## TO DO
Reproduce, from the line containing "Image resolution: width=966" to the last line of the material, every line exactly.

## INFORMATION GIVEN
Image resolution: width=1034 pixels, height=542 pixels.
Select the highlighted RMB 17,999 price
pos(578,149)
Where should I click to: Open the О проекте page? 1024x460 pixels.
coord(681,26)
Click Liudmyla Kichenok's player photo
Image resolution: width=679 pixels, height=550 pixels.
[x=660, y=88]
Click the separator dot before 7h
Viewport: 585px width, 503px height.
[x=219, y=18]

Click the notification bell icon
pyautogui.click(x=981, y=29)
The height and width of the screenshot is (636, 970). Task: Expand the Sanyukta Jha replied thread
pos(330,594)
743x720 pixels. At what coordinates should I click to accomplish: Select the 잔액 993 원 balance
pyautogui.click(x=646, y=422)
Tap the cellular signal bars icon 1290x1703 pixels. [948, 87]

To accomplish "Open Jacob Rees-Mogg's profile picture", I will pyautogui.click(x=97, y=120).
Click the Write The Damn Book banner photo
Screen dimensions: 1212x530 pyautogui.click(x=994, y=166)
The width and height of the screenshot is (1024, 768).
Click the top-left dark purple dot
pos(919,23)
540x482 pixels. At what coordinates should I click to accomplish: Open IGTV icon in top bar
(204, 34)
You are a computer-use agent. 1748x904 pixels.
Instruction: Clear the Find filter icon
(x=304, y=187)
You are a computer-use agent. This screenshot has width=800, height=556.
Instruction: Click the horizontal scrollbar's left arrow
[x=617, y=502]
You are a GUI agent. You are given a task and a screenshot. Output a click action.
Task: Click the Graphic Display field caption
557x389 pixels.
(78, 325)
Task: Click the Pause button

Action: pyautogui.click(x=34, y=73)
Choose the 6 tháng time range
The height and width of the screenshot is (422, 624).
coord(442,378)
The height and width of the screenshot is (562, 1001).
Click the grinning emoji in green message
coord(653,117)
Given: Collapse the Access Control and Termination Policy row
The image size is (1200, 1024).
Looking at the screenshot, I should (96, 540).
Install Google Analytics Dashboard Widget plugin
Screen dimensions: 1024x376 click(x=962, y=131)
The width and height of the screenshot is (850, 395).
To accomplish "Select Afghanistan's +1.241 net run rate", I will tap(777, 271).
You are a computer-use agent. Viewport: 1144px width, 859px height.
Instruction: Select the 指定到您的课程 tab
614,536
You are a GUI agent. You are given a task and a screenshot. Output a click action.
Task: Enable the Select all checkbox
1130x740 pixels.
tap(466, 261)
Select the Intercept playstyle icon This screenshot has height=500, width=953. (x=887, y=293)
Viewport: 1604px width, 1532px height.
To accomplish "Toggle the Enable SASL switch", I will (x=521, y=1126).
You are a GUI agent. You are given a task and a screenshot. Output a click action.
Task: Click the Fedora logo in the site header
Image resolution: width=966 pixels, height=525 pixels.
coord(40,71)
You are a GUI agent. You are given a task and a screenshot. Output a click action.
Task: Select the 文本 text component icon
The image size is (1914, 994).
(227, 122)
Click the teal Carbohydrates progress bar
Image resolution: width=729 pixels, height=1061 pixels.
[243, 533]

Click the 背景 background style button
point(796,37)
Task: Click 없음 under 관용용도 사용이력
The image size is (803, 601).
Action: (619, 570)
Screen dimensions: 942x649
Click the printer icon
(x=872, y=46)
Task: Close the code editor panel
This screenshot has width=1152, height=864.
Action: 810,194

## RESULT
Image resolution: width=966 pixels, height=525 pixels.
coord(40,71)
You are a GUI agent. You are given a task and a screenshot. Output a click action.
Task: Select the 文本 text component icon
The image size is (1914, 994).
(227, 122)
Click the teal Carbohydrates progress bar
Image resolution: width=729 pixels, height=1061 pixels.
[243, 533]

Click the 背景 background style button
point(796,37)
Task: Click 없음 under 관용용도 사용이력
The image size is (803, 601).
Action: (619, 570)
Screen dimensions: 942x649
Click the printer icon
(x=872, y=46)
Task: Close the code editor panel
This screenshot has width=1152, height=864.
Action: 810,194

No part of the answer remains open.